**To be done:** Quote the listing lines from the one containing "Given: Switch to 普通样式 style" through the one containing "Action: point(550,148)", including both of those lines.

- - - -

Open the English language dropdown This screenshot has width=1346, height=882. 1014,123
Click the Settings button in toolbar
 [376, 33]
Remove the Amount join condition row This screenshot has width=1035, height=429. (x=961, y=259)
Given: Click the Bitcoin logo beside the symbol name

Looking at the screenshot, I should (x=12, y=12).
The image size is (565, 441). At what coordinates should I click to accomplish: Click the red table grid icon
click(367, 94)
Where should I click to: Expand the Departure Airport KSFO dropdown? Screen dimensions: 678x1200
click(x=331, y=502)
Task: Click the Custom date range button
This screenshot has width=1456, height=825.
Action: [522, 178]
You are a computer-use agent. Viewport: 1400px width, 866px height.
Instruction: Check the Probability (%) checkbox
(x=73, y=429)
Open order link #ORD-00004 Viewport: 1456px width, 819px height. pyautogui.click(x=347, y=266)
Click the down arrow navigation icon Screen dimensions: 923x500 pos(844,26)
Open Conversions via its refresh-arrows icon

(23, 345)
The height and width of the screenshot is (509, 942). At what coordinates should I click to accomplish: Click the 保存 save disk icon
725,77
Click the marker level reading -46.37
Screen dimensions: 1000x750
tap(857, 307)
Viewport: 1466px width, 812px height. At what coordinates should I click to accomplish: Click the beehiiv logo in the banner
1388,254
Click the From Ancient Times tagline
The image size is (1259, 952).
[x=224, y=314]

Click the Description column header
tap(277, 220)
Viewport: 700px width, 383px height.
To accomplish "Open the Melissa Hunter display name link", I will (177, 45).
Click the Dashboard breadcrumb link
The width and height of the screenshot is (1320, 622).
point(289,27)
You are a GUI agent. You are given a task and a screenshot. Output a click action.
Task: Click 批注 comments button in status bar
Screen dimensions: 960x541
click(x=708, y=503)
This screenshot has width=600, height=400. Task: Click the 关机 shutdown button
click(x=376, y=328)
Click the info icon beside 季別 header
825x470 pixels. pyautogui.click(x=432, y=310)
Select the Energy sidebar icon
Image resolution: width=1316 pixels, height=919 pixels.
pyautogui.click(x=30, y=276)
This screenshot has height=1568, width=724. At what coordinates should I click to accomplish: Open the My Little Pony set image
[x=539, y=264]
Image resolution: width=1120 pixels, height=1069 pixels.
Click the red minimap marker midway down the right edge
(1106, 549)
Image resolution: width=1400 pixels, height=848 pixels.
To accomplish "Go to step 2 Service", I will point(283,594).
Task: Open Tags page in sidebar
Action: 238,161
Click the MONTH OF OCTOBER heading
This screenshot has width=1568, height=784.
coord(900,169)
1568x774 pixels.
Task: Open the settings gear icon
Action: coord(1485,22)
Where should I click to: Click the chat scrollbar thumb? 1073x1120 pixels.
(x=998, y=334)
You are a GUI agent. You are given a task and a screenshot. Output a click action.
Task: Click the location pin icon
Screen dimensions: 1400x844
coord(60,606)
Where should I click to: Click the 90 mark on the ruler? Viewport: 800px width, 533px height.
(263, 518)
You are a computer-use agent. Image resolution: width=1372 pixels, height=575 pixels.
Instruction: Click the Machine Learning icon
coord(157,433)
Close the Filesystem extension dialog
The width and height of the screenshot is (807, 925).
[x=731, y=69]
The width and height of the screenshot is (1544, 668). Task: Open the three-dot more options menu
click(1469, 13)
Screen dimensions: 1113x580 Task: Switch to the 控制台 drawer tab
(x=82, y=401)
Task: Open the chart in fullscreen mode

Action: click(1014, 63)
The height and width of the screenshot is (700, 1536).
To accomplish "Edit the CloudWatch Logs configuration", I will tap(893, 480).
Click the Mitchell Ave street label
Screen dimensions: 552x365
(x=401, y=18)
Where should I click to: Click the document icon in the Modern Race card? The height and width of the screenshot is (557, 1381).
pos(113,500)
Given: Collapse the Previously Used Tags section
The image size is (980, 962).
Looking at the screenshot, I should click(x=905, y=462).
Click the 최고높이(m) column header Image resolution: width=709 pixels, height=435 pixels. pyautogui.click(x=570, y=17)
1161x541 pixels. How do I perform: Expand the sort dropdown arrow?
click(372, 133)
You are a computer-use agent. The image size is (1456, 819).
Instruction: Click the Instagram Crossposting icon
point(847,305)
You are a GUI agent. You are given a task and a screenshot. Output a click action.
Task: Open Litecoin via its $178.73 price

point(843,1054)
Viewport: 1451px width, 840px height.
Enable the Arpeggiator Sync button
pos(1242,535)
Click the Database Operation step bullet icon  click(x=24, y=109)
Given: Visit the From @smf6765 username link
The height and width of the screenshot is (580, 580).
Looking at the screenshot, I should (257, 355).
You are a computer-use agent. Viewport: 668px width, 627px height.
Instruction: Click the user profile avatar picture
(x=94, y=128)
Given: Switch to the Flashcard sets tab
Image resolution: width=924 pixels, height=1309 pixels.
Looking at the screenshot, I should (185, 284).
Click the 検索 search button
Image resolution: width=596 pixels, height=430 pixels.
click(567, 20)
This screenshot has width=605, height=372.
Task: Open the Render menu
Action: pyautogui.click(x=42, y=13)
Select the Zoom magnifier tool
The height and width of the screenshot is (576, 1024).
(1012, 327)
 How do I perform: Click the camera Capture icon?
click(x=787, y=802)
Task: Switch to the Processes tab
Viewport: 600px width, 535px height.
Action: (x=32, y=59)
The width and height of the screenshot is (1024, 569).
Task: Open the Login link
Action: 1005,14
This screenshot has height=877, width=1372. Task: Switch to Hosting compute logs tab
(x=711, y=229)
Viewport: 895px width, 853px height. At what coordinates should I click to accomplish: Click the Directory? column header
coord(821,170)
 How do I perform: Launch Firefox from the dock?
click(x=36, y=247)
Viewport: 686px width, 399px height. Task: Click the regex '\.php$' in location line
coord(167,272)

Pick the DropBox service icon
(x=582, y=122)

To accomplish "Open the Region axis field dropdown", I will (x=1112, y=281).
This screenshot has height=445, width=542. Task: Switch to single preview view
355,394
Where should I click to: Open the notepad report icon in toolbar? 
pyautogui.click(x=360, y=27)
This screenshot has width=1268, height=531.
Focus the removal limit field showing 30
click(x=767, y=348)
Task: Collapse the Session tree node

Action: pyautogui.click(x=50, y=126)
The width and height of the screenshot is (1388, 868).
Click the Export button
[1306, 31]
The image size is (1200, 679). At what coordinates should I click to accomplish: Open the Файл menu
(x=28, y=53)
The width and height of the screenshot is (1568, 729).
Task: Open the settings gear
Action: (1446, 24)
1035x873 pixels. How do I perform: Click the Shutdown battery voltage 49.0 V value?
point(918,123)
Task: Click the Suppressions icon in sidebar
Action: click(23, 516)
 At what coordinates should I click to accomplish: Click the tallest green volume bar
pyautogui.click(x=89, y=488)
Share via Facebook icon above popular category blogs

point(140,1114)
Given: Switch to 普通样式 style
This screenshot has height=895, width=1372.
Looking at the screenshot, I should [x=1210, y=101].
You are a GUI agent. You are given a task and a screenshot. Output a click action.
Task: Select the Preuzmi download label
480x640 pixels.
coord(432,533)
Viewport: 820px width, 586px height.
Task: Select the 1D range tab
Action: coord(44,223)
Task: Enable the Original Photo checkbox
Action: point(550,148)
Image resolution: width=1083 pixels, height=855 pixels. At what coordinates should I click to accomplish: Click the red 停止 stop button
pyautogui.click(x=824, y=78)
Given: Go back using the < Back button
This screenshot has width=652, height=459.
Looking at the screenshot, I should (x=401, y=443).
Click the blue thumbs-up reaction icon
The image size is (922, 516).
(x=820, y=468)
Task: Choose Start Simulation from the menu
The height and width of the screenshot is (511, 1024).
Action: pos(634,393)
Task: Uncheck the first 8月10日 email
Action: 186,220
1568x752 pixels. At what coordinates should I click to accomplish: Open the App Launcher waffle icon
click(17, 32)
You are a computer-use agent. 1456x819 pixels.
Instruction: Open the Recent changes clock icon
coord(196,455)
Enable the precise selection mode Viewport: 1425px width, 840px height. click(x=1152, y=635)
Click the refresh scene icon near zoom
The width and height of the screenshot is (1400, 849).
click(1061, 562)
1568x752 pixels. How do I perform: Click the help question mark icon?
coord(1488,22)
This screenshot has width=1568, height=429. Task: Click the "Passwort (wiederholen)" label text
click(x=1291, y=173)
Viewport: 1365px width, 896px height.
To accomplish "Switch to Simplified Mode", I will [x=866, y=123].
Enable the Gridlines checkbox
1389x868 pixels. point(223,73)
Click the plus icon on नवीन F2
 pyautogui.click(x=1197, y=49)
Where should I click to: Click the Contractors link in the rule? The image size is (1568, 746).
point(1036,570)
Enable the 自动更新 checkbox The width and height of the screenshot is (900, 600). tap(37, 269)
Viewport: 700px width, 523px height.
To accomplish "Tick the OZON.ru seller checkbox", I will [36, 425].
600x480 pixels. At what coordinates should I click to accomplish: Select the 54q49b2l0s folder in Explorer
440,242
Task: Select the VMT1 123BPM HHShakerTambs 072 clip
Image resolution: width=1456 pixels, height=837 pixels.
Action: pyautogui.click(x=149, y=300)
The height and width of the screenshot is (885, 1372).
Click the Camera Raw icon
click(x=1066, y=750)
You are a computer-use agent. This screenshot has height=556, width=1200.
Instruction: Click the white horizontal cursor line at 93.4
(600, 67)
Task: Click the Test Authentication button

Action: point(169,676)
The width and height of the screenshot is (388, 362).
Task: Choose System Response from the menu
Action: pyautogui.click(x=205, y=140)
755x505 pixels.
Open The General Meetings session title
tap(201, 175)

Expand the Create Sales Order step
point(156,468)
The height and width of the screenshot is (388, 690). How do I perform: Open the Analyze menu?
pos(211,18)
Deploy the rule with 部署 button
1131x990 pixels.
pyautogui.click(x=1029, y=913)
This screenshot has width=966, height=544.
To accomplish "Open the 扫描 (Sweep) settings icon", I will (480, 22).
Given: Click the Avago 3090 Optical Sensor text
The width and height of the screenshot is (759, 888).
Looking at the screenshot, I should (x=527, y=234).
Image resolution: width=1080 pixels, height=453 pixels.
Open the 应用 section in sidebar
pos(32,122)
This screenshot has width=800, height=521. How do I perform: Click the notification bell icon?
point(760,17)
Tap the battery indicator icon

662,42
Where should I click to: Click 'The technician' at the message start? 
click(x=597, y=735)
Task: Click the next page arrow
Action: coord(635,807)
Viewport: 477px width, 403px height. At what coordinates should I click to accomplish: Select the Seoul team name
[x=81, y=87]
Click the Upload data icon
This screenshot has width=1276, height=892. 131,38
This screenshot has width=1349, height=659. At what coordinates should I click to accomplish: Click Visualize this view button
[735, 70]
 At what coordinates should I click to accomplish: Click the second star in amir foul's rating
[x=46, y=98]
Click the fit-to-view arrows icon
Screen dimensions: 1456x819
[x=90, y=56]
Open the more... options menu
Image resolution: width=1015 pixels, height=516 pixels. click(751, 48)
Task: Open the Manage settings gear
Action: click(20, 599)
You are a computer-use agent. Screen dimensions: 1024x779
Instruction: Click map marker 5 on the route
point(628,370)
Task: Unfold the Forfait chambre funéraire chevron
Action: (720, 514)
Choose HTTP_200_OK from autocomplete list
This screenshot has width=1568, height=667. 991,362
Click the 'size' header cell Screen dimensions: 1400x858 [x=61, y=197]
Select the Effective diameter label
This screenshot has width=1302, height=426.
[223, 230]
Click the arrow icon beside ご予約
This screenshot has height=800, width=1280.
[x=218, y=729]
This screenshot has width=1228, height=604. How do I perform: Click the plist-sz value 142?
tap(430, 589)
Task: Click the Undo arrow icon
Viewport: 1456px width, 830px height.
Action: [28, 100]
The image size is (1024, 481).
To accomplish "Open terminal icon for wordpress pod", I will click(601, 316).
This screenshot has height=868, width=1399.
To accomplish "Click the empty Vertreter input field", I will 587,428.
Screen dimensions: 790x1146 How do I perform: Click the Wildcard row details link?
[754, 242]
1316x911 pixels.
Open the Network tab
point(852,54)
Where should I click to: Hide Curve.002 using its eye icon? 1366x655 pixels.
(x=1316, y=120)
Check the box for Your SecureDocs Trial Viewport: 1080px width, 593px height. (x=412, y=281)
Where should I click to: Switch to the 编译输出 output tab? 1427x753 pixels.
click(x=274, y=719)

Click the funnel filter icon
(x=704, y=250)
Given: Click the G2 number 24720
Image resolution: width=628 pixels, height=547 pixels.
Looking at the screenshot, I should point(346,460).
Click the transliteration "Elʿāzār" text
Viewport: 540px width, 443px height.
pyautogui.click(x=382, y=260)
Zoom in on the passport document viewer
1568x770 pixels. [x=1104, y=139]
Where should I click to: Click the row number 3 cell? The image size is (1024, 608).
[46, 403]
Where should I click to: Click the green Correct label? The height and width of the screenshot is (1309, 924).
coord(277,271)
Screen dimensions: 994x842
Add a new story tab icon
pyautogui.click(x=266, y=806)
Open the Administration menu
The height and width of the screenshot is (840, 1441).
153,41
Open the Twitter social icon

- - - -

**Answer below:**
Given: Switch to 普通样式 style
This screenshot has height=895, width=1372.
Looking at the screenshot, I should [x=1210, y=101].
You are a GUI agent. You are given a task and a screenshot. Output a click action.
Task: Select the Preuzmi download label
480x640 pixels.
coord(432,533)
Viewport: 820px width, 586px height.
Task: Select the 1D range tab
Action: coord(44,223)
Task: Enable the Original Photo checkbox
Action: point(550,148)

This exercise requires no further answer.